I eventually used the procedure below with success, with bzr 1.3
latest main release, on a 768kbps connection.  Step 1 is a 280MB
download.  Step 2 or 3 is an additional 70MB or so I believe.
(Something between 50-100 anyway.)  The value of doing (1) is speeding
up (2) and (3), and also you have a directory tree organized for easy
management of other branches and/or the trunk (which can all be
obtained at reduced download costs).

1) wget 'http://bzr.notengoamigos.org/emacs.tar.gz'

2) cd branches

3) bzr get http://arch.sv.gnu.org/archives/emacs/bzr/emacs.app

  Note: bzr command 'get' = 'clone' .= 'checkout'
  This gets read-only; for read-write substitute sftp for http.

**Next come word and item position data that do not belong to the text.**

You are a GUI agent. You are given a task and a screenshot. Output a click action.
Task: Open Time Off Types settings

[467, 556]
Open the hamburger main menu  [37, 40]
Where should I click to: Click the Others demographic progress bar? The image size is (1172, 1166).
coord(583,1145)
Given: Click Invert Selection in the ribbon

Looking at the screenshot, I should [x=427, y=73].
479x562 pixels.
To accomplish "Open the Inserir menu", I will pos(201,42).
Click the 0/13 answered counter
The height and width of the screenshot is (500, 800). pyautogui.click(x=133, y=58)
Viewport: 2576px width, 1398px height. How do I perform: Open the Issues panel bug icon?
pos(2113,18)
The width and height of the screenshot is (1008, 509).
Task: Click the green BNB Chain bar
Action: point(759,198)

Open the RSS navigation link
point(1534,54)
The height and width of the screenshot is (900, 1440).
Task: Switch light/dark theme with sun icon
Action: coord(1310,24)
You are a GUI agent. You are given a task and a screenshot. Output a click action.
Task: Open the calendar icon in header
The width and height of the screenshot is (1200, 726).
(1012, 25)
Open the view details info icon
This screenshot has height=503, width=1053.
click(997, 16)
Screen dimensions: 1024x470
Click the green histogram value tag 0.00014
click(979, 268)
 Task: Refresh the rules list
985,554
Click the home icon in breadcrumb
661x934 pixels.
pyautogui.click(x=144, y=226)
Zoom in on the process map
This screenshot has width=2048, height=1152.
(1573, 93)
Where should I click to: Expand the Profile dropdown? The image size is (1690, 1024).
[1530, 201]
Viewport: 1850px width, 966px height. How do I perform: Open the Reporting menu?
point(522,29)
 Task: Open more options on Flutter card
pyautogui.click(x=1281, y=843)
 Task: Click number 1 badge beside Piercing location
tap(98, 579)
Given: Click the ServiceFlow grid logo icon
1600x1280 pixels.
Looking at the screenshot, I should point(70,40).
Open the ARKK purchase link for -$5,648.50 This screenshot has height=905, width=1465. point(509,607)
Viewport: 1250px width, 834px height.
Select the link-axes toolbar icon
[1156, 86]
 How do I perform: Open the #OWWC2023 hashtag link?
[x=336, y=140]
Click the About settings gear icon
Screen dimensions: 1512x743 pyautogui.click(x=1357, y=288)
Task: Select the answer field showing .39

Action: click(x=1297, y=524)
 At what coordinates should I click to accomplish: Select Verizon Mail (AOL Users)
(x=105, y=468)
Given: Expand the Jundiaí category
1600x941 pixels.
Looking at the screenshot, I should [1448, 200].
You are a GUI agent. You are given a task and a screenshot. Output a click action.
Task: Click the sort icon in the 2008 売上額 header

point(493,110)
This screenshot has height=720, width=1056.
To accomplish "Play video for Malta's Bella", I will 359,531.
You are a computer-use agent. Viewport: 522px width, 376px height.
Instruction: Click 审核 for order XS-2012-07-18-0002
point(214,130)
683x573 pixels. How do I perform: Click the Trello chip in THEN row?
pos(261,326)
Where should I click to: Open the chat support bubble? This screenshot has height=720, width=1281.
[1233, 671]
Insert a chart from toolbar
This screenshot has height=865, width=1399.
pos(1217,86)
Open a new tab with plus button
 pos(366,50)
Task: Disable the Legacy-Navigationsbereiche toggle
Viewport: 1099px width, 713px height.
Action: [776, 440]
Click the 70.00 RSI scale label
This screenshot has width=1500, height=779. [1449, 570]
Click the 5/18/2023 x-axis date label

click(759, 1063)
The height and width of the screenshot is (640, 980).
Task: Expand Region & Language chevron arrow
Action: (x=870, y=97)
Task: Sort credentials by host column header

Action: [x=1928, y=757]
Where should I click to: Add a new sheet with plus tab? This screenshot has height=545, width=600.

Some brief comments on bzr -- I've never used a distributed VCS before
so for those of you with this experience forgive the simplicity here.

- You keep the entire repository on your disk, not just a version.

- Correspondingly, when you commit, you do so to your local copy of
the repository.

- In addition to check in/out, there is a higher-level mechanism for
transferring commits between local repositories.  Such commits can be
published (if you have control over an internet-accessible server)
and/or sent over email so that others can acquire them.

Hopefully we can use some of this functionality to advantage in
developing emacs.app.  There is some useful documentation on bzr that
comes with the OS X binary download.